─── Record extracts ───

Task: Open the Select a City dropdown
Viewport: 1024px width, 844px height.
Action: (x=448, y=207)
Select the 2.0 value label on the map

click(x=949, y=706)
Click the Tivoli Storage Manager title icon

───

■ Work order: Return precisely the lines of the records, starting with the line that holds "Viewport: 1024px width, 844px height." and ending with the last one.

■ Result for this task:
Viewport: 1024px width, 844px height.
Action: (x=448, y=207)
Select the 2.0 value label on the map

click(x=949, y=706)
Click the Tivoli Storage Manager title icon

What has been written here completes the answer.